The international monetary system has collapsed 3 x in the past hundred years, in 1914, 1939, and 1971. Each collapse was accompanied by an interval of tumult: battle, civil unrest, or significant damage to the balance of the global economy. Now Adam Rickards, the about The Death of Money: The Arriving Collapse of the International Monetary Program acclaimed writer of Currency Wars, shows why another collapse is usually rapidly approaching-and why this time around, nothing less than the institution of money itself is at risk.

The American dollar has been the global reserve currency since the end of the next World War. If the dollar fails, the complete international monetary program will fail with it. No additional currency has the deep, liquid pools of assets needed to do the job.

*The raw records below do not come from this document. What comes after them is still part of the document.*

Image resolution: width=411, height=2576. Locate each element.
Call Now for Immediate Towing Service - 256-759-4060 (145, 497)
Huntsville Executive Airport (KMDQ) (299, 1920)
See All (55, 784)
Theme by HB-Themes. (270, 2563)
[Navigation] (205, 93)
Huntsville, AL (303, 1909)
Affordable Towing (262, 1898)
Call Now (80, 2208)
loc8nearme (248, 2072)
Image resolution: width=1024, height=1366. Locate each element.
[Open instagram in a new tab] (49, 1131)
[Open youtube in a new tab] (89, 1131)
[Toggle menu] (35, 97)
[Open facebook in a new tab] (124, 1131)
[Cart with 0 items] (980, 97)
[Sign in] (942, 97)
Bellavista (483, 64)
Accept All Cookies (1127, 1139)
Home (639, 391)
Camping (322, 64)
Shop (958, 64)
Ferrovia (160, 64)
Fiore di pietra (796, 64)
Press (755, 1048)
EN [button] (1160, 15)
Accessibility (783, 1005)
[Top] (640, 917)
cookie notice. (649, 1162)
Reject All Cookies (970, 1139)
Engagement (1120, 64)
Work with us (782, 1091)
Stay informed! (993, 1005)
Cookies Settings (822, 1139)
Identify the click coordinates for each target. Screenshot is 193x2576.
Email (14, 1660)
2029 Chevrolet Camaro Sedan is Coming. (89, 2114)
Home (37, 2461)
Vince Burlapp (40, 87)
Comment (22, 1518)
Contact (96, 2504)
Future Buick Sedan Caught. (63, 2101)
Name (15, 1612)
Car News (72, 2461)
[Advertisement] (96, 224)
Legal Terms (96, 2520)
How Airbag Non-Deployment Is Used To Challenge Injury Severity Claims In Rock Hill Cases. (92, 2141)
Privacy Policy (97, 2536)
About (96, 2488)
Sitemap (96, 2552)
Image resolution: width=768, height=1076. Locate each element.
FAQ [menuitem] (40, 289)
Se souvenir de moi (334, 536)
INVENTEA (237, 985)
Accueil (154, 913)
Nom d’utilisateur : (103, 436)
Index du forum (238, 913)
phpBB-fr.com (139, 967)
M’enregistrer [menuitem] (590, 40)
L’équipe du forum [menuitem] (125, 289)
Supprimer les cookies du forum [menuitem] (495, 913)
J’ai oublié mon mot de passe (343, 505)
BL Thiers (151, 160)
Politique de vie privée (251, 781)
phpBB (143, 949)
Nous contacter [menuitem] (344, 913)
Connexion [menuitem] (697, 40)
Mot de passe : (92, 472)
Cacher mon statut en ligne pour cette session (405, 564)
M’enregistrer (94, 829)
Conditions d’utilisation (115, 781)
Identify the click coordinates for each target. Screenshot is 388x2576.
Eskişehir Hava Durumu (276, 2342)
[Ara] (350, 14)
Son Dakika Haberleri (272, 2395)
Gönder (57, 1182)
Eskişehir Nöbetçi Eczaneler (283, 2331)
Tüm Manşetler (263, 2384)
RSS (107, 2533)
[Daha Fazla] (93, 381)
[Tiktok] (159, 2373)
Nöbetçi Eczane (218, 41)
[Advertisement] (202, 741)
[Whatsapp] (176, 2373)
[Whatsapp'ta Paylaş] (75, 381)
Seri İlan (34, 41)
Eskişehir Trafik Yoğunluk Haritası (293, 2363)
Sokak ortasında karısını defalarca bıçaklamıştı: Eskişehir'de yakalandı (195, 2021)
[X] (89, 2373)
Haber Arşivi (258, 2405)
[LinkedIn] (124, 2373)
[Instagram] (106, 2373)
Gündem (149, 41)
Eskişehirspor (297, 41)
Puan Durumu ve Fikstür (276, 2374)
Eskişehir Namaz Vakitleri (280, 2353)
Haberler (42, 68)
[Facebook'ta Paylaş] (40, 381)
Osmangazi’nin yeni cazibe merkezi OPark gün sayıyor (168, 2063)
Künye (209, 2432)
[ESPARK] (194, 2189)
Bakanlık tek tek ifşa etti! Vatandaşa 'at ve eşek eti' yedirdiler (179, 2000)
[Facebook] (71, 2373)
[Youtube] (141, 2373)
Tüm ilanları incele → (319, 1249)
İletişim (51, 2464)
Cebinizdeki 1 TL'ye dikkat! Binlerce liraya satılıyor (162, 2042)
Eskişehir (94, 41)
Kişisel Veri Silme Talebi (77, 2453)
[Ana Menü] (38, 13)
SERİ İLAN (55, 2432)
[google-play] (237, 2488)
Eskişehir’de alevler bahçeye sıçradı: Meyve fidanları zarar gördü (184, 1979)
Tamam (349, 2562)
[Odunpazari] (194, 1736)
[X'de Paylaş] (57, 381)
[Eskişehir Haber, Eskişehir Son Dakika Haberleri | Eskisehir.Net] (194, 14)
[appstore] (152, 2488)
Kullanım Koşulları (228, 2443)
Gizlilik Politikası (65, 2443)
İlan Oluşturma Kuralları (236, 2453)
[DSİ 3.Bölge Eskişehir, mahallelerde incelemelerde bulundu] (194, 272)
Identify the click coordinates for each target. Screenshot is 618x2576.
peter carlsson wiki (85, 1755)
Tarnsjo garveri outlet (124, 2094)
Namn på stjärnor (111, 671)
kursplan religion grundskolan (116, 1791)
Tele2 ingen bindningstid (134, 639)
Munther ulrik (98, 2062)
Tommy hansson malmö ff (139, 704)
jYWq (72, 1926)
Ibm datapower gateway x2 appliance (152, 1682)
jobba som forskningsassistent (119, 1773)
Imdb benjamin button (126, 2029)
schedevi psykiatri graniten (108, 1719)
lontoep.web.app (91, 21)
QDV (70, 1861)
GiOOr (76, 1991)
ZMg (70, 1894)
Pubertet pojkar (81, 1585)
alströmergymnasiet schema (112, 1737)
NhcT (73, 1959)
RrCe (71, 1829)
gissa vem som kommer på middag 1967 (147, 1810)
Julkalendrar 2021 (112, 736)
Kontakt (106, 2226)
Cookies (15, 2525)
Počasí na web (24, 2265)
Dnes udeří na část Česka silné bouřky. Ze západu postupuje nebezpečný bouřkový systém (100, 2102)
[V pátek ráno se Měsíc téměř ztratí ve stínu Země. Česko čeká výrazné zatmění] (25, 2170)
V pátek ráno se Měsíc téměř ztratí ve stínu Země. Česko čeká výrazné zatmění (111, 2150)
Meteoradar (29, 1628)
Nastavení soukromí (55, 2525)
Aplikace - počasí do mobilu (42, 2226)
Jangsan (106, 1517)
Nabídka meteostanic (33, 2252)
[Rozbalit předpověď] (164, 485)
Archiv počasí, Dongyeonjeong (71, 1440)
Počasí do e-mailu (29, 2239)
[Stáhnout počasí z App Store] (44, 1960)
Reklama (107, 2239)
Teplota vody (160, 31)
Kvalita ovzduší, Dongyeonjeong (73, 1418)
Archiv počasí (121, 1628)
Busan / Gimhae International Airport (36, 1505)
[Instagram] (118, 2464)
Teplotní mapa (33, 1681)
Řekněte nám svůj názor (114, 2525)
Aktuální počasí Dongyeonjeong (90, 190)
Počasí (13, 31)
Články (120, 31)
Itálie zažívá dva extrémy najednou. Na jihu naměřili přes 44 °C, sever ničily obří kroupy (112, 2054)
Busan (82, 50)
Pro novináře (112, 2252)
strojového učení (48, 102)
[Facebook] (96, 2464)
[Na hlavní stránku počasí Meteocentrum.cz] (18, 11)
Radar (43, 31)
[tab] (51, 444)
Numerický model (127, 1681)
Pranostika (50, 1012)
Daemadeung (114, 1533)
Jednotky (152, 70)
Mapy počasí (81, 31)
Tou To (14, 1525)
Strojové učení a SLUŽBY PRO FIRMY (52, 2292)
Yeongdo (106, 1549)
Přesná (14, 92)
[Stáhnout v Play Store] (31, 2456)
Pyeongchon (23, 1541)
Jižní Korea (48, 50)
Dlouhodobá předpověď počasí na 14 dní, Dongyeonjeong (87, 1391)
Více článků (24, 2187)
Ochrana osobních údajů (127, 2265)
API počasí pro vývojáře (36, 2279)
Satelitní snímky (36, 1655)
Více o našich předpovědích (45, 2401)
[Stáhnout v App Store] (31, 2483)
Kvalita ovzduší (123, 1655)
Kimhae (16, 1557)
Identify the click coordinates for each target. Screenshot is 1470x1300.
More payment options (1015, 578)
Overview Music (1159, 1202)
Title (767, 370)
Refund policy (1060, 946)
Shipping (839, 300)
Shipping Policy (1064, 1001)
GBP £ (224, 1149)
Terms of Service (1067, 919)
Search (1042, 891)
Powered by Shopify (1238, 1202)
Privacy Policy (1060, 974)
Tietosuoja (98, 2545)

Optimists have always said, essentially, that there’s nothing to be concerned about-that confidence in the dollar will never truly end up being shaken, no matter how great our national debt or how dysfunctional our federal government. But in the previous few years, the potential risks have become too big to ignore. While Washington is usually gridlocked and unable to make improvement on our long-term problems, our biggest financial competitors-China, Russia, and the oilproducing nations of the center East-are doing everything possible to get rid of U.S. monetary hegemony. The results: Financial warfare. Deflation. Hyperinflation. Marketplace collapse. Chaos.

Rickards offers a bracing evaluation of these and other threats to the money. The fundamental problem is that money and wealth have become more and more detached. Money is definitely transitory and ephemeral, and it could soon end up being worthless if central bankers and politicians continue on their current path. But true prosperity is long lasting and tangible, and it has real value worldwide.

The writer shows how everyday citizens who save and invest have grown to be guinea pigs in the central bankers’ laboratory. The world’s main financial players-national government authorities, big banking institutions, multilateral institutions-will constantly muddle through by patching collectively new rules from the

game. The real victims of another crisis will become small investors who assumed that what worked for decades will keep working.

Fortunately, it’s not too late to get ready for the coming death of cash. Rickards explains the energy of converting unreliable cash into real wealth: gold, land, artwork, and various other long-term stores of worth. As he writes: “The coming collapse of the dollar as well as the worldwide monetary system can be entirely foreseeable. . . . Only nations and individuals who make provision today will survive the maelstrom to come.”